On the other hand, if Rutherford had ever lived in or about the Bay of Islands, he would not have estimated the length of the journey which, he says, he made to the Kaipara district at as much as two hundred miles. Nor, in that event, would he have stated that the war-party to which he claims to have been attached allied itself with the opponents of Ngapuhi. It is also certain that, if he had lived in Ngapuhi territory, he would not have made the mistake of stating that Ngapuhi were defeated. Furthermore, if he had been acquainted with the Bay of Islands, he would not have felt it necessary to explain that Pomare had told him at “East Cape” that his place of residence “was in the neighbourhood of Mr. Kendall, the missionary.”

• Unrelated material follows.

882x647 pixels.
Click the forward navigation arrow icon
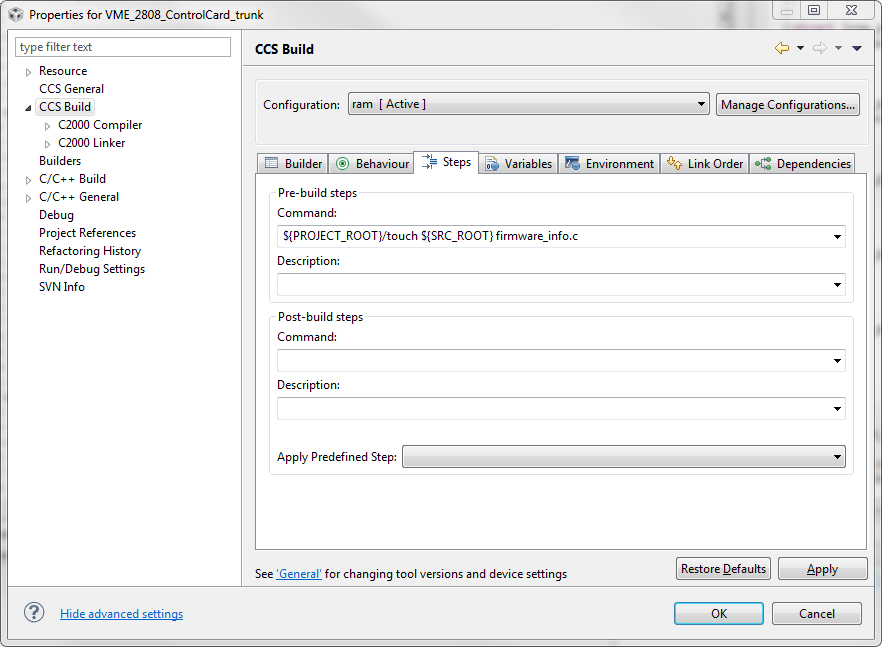coord(820,48)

The fact that Rutherford places Hauraki Gulf between Kaipara and Aimy's domain affords the most reliable clue as to the locality in which he lived. Smith (Maori Wars of the Nineteenth Century, p. 88) holds that he might have escaped either from the Trial or from the Brothers when they were attacked at, or close to, Mercury Bay on 20 August, 1815. Bishop H. W. Williams pointed out to the writer that the names which Rutherford applies to the chiefs with whom he claimed to have lived are more in accord with those in use by the tribes which inhabit the areas adjacent to Hauraki Gulf. [Rutherford's “Nainy” certainly does bear a close resemblance to Marsden's rendering of “Aneenee,” of Thames]. He was of the opinion that Rutherford was a deserter from an English vessel, and he did not share his father's contention that he underwent tattooing in the hope that it might enable him to escape detection. Such an attempt at disguise, he considered, would have served to draw particular attention to him.

What further heightens the probability that Rutherford lived just below Hauraki Gulf is a statement on page 184 of The New Zealanders: “that many fine veins of coal make their appearance from the sides of the mountains in the interior of the northern island.” Nobody (it is added) had previously made reference to the existence of coal deposits in New Zealand. If Rutherford had lived on the East Coast, it is most unlikely that he would ever have heard of them. Probably, much of his story was hearsay. He might have obtained some of the material from Caddell, and he might also have run across Jacky Marmon. Quite openly, he confesses that he did receive some information in Sydney from a survivor of the Boyd tragedy, and, perhaps, he was enlightened upon some other matters by members of the Herd expedition, which arrived in Sydney whilst he was there.